**The records:**
-.-.-
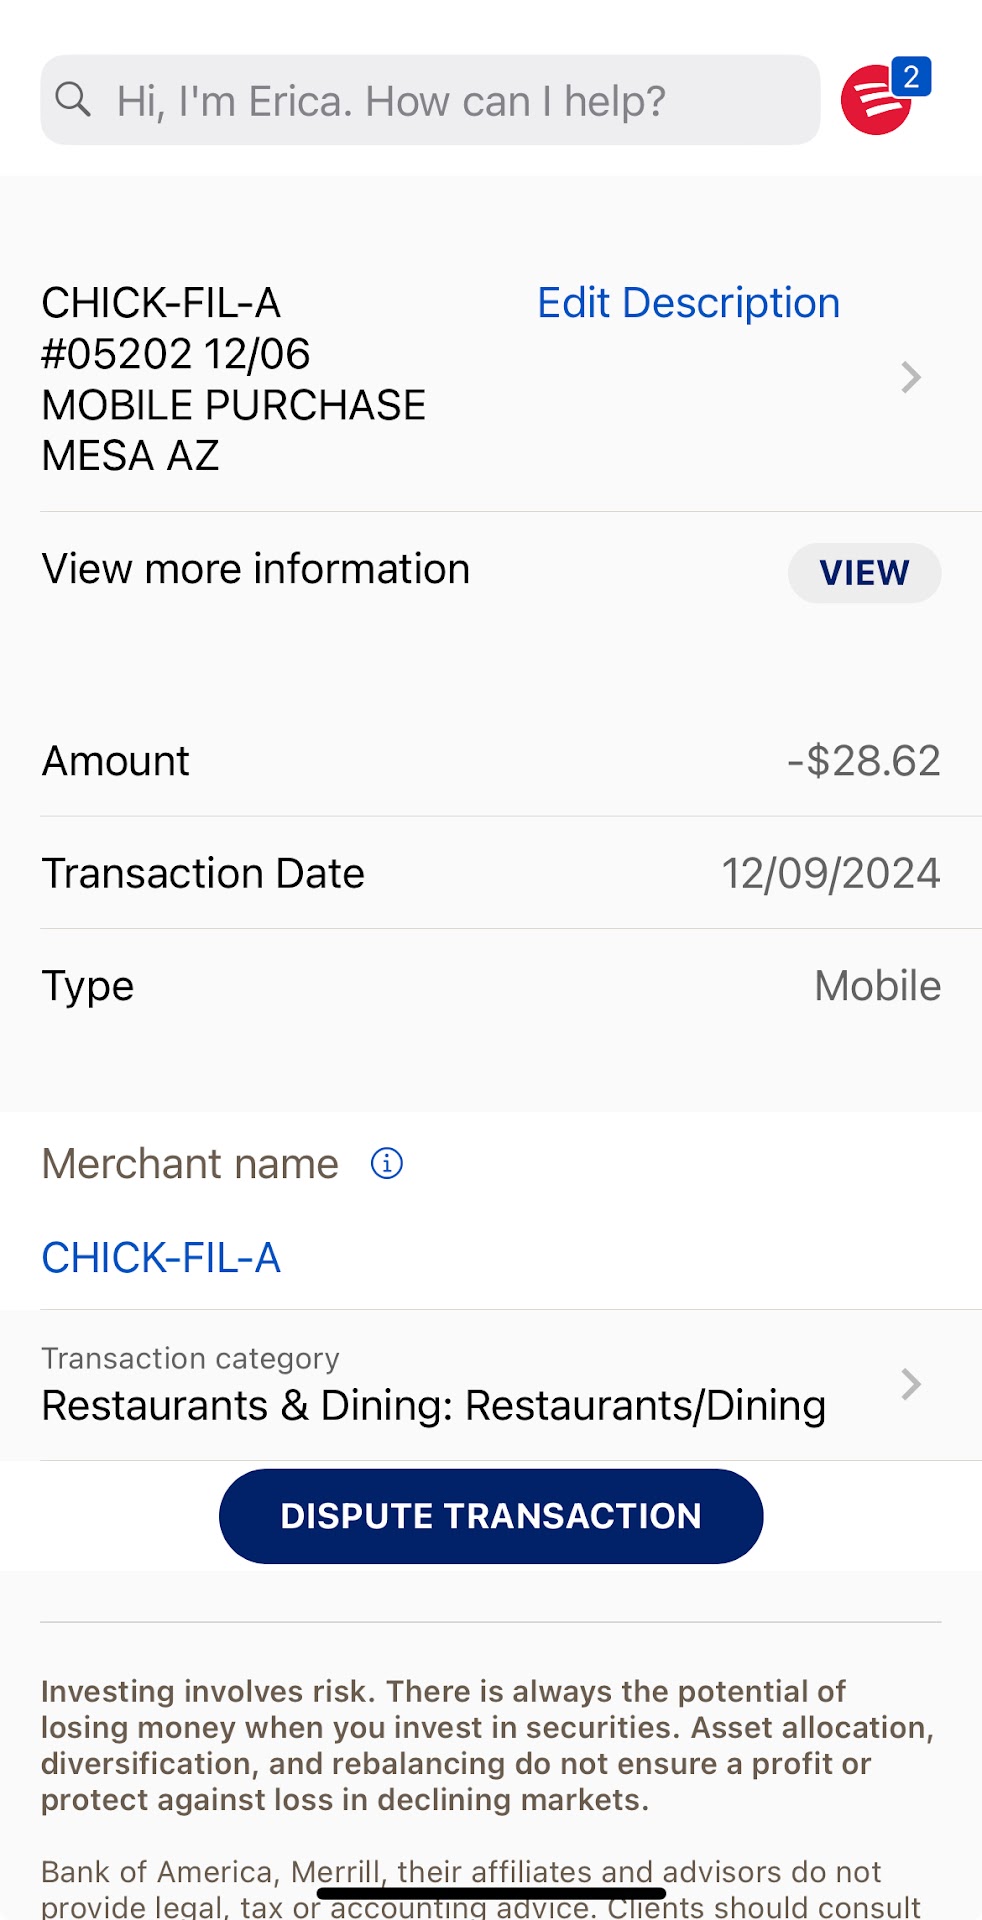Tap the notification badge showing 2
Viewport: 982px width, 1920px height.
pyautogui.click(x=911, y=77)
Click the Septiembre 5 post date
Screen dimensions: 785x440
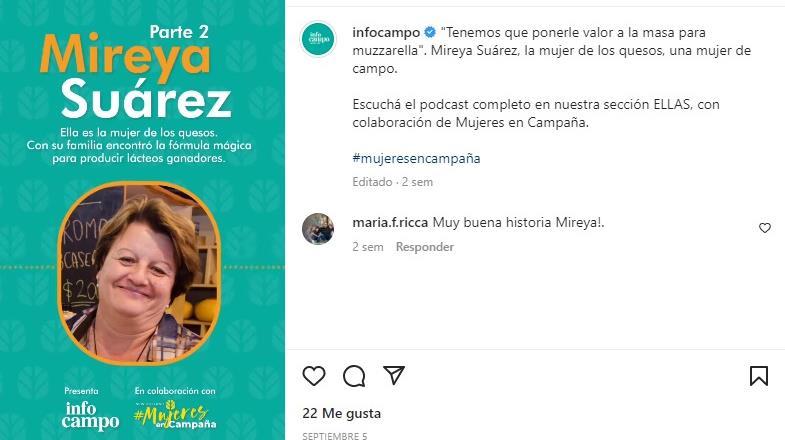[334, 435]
-.-.-
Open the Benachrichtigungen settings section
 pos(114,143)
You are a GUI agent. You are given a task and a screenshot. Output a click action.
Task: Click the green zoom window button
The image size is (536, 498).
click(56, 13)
-.-.-
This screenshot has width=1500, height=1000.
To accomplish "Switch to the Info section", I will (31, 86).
-.-.-
**Requirement:**
Copy down each line in the entries that has the word "screenshot".

**Completed task:**
You are a GUI agent. You are given a task and a screenshot. Output a click action.
This screenshot has width=1500, height=1000.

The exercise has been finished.